How to complete this task – Where an entry holds an image, skip the image but reproduce the rest word for word.
◆ ◆ ◆ ◆ ◆
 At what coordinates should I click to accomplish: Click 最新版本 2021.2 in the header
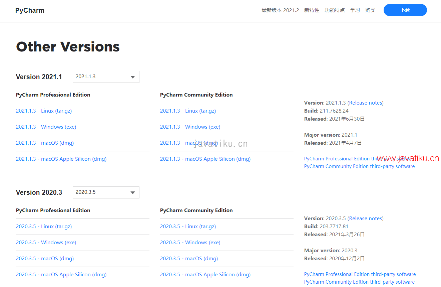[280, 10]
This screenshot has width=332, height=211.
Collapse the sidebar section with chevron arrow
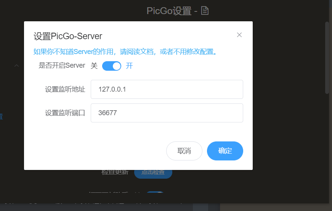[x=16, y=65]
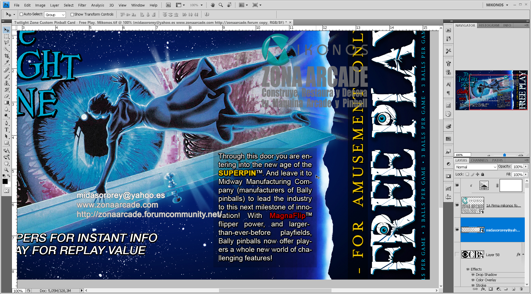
◆ ◆ ◆ ◆ ◆
Response box –
 At what coordinates should I click to accomplish: Click 最新版本 2021.2 in the header
[280, 10]
This screenshot has width=332, height=211.
Collapse the sidebar section with chevron arrow
[x=16, y=65]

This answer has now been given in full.